• [THE DATA]:
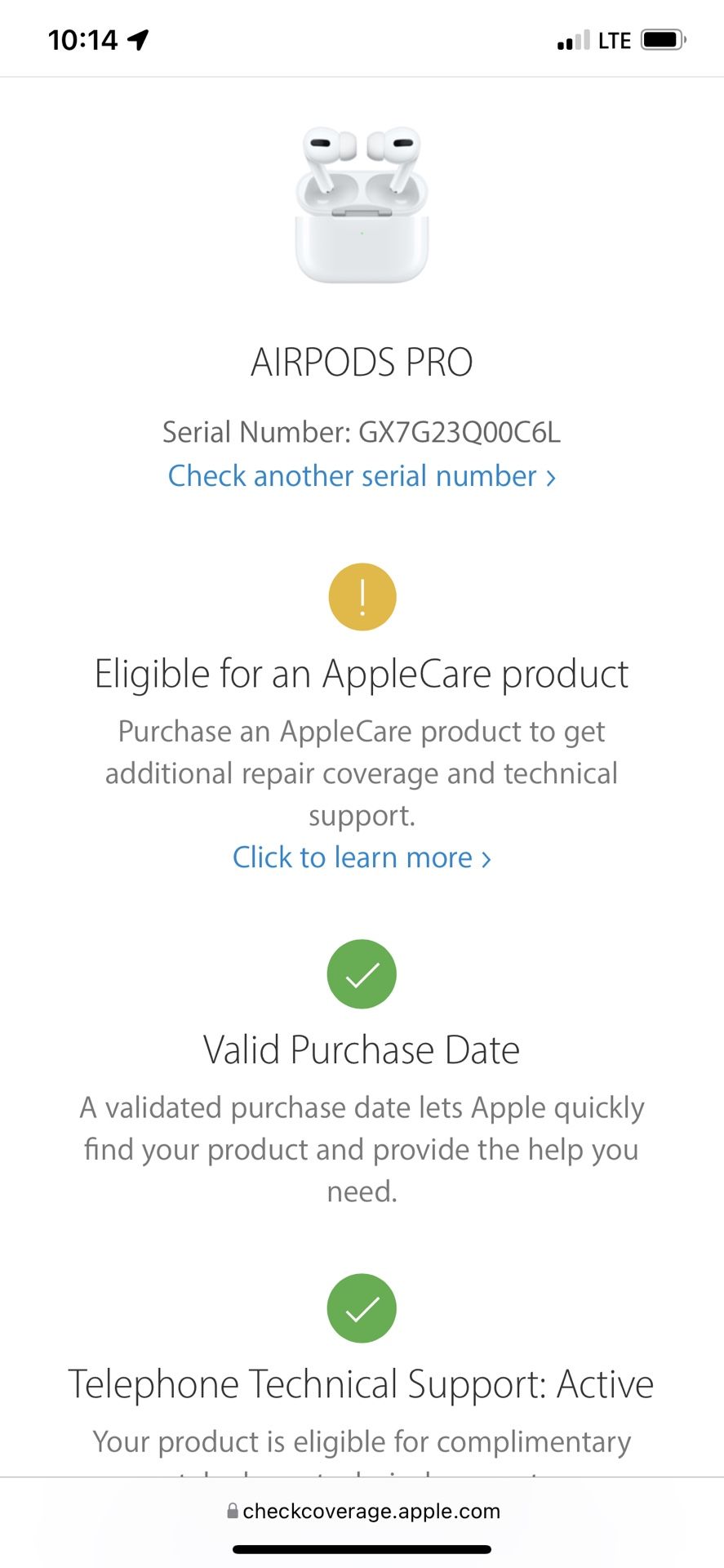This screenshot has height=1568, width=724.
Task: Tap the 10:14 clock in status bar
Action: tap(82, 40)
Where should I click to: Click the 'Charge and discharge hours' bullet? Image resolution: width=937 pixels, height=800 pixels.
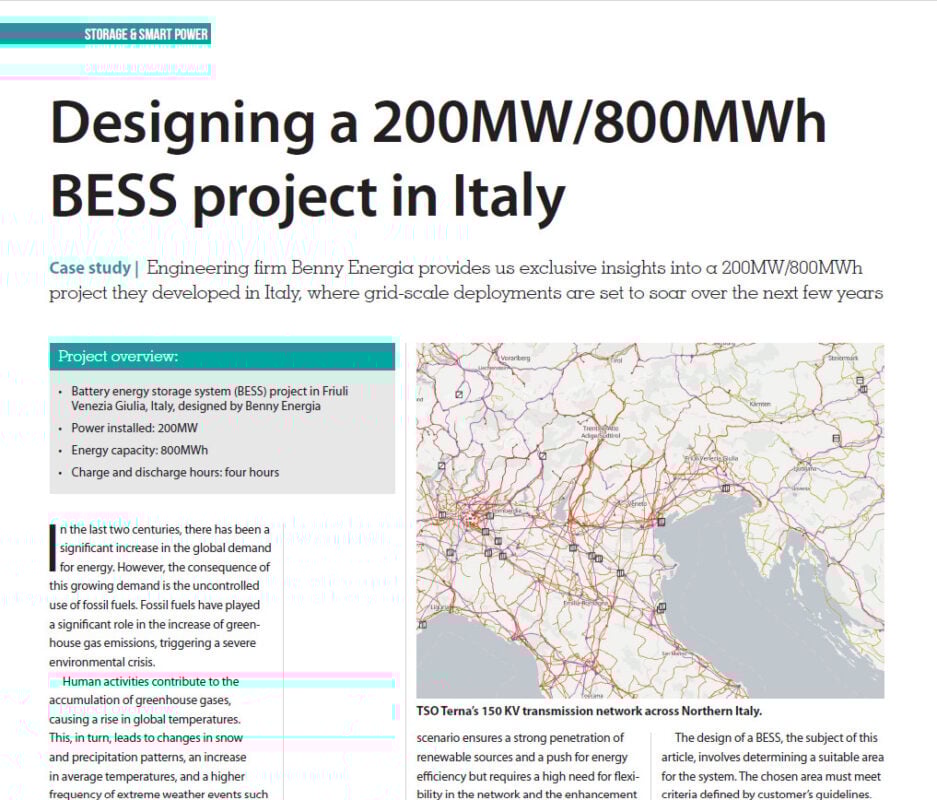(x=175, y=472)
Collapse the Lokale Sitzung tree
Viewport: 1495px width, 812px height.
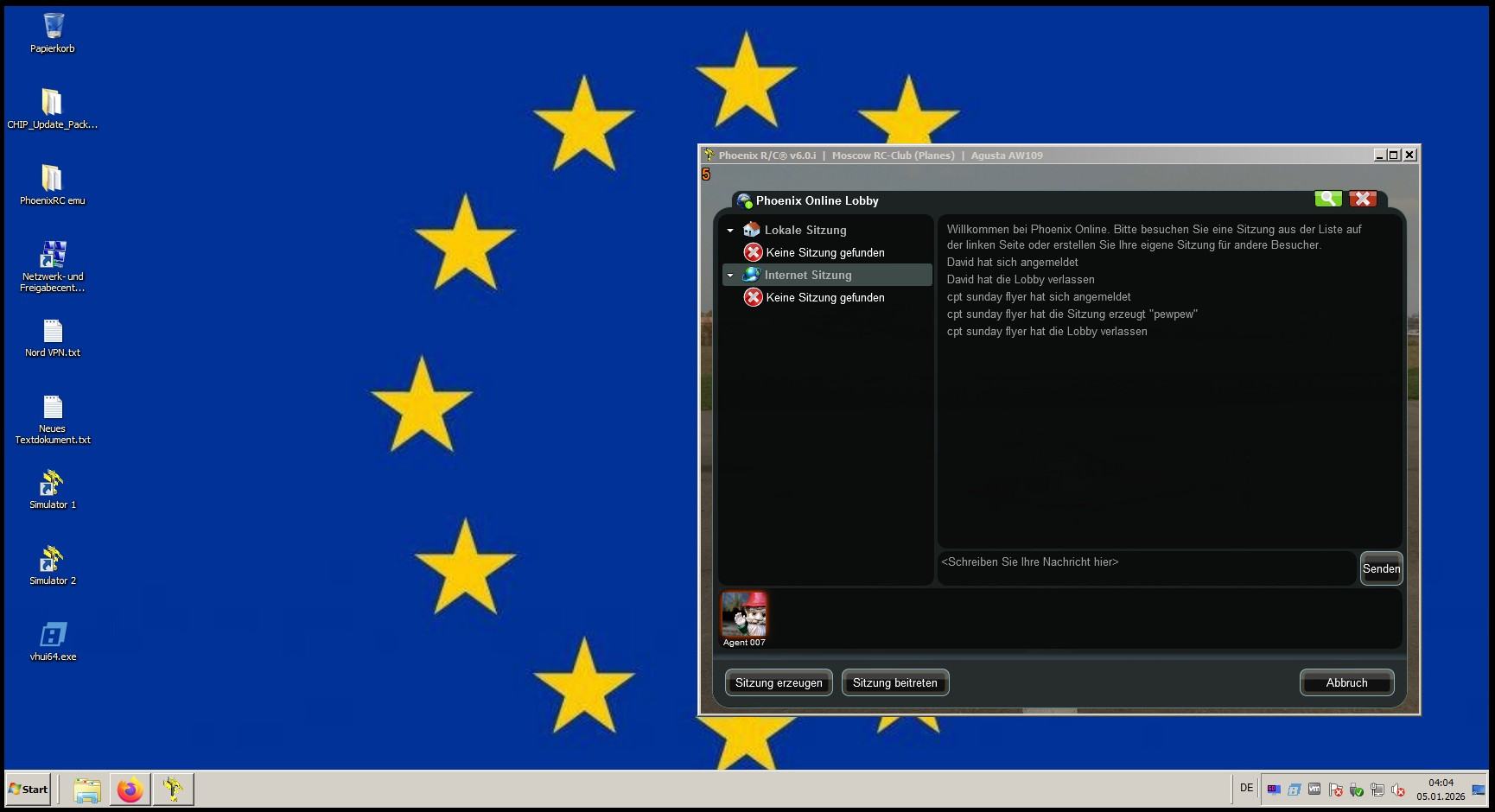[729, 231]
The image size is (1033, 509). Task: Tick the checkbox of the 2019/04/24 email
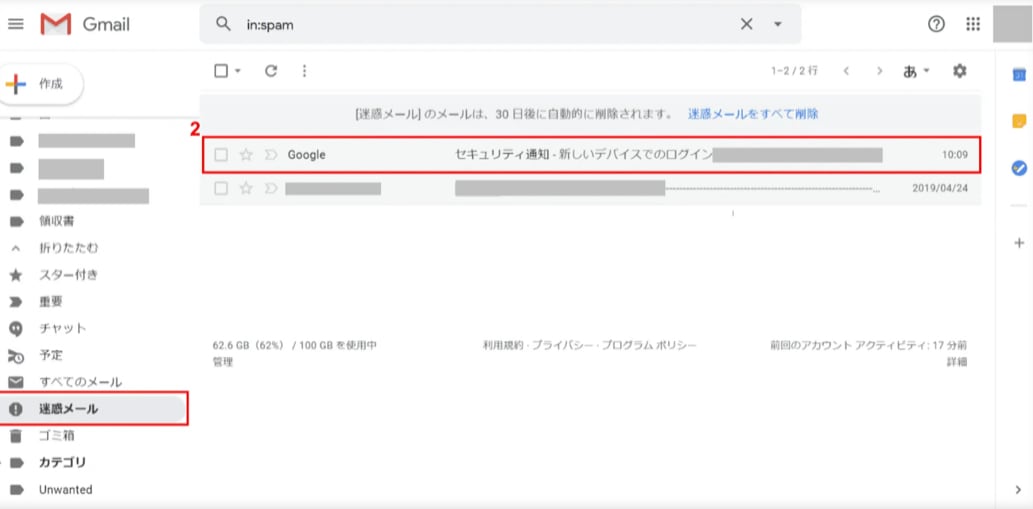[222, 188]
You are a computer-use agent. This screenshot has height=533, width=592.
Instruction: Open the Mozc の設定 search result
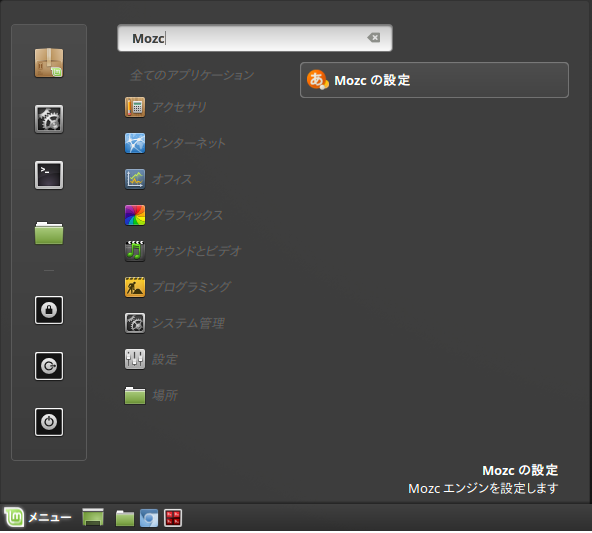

* * *

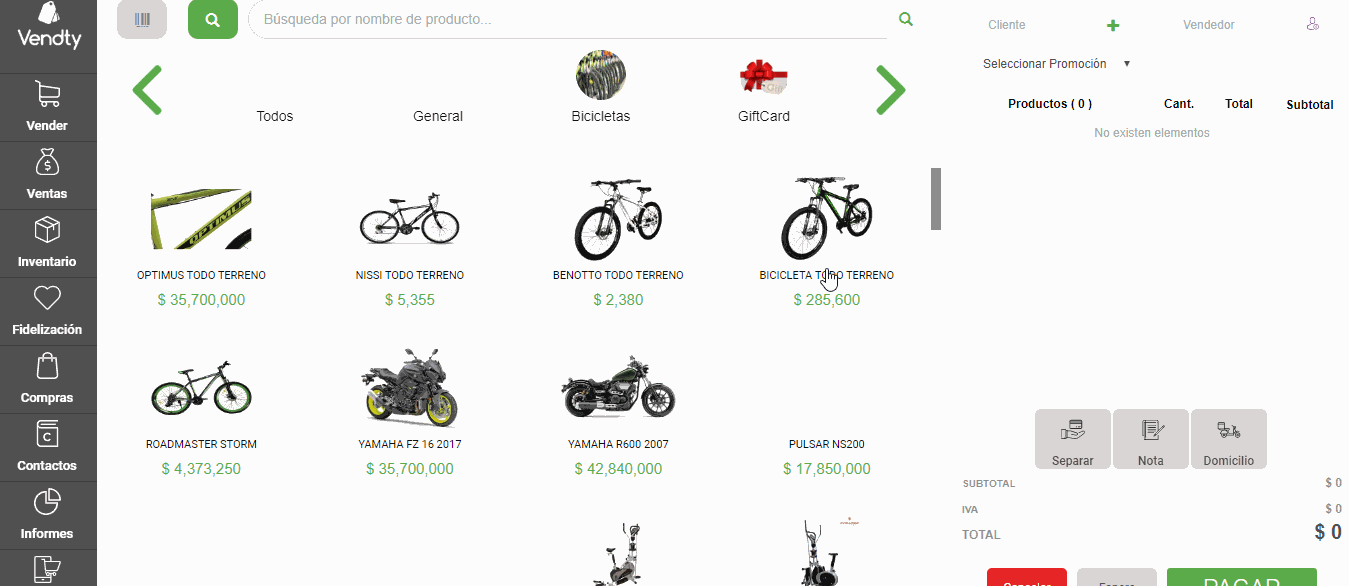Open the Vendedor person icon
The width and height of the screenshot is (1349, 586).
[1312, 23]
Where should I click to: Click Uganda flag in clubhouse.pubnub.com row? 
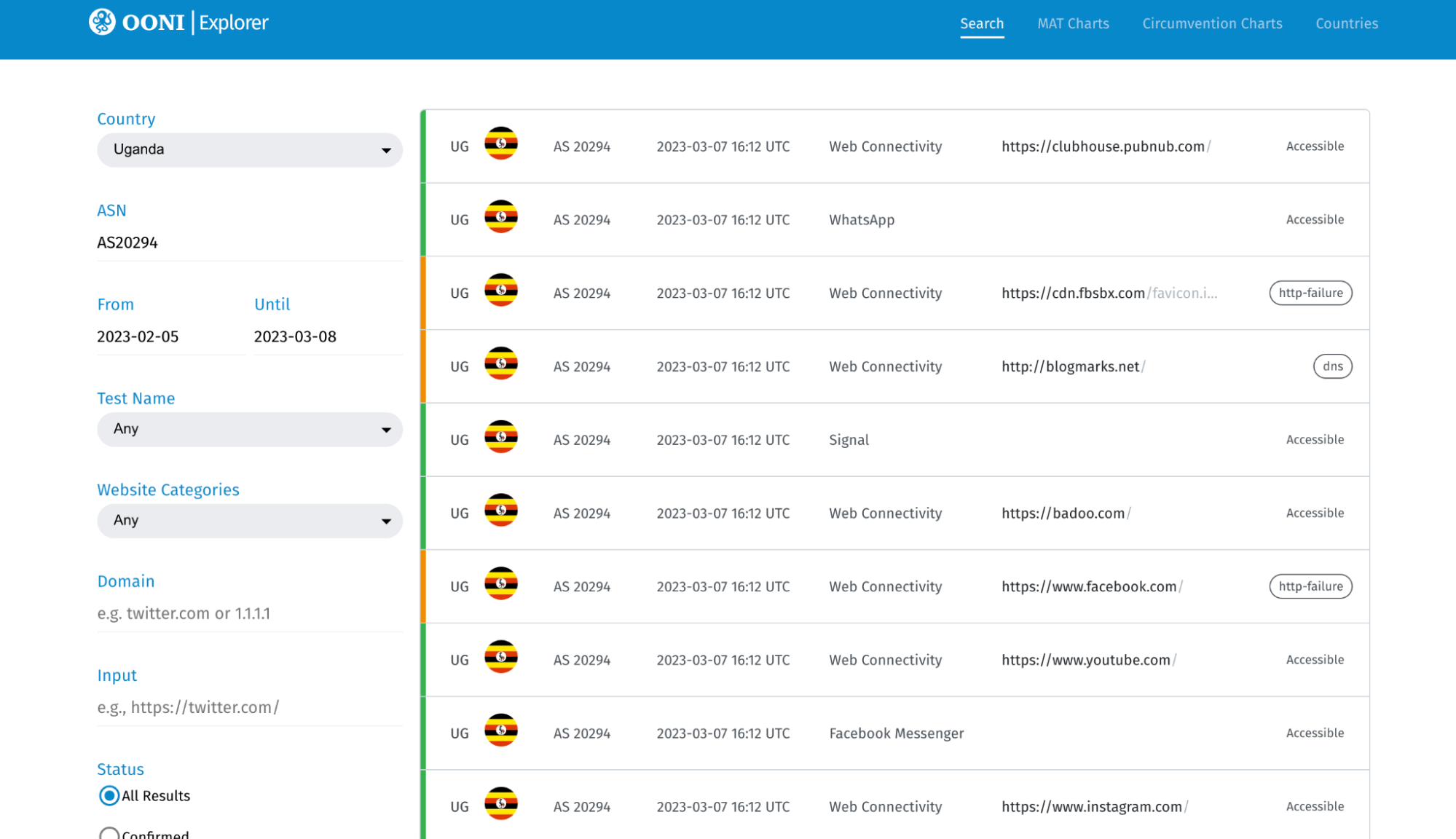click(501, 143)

==

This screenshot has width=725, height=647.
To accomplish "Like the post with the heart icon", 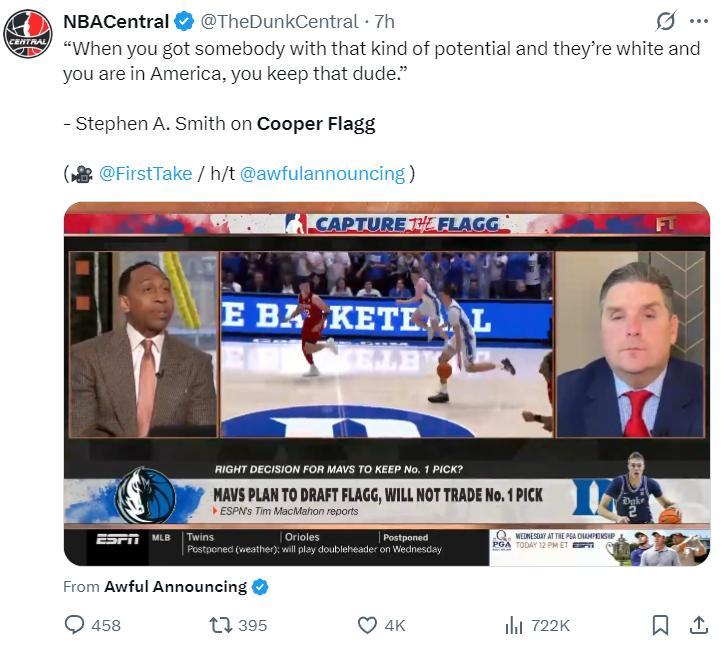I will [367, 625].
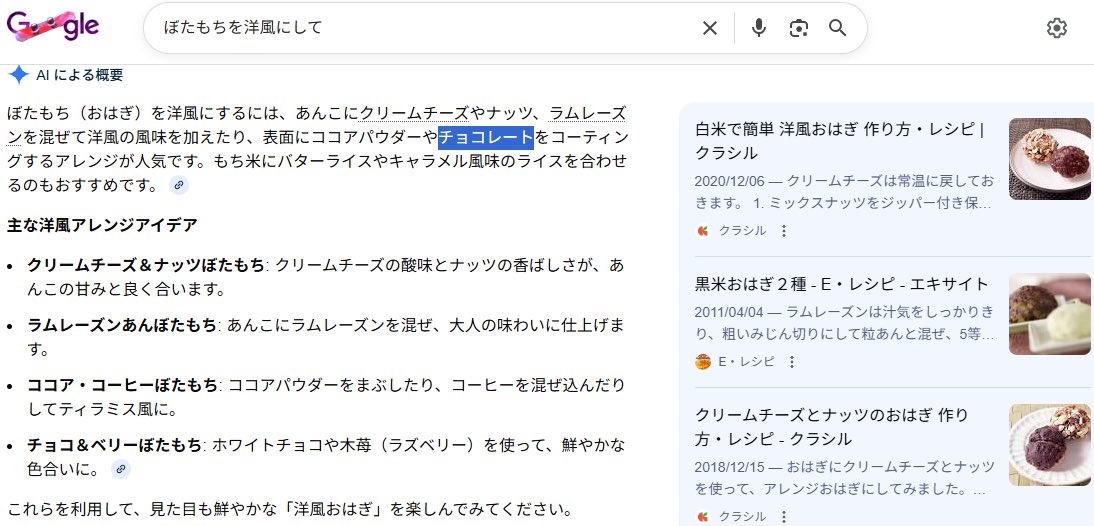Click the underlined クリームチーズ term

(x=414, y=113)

• [THE EXERCISE]: Convert the part of the entries that opens with the line containing "Where should I click to: Click Uganda" and closes with the one containing "click(501, 143)" into a Markdown table with columns Row and Line, skipping blank lines. Leave the pictures out.

• [ANSWER TO THIS PROBLEM]:
| Row | Line |
|---|---|
| 1 | Where should I click to: Click Uganda flag in clubhouse.pubnub.com row?  |
| 2 | click(501, 143) |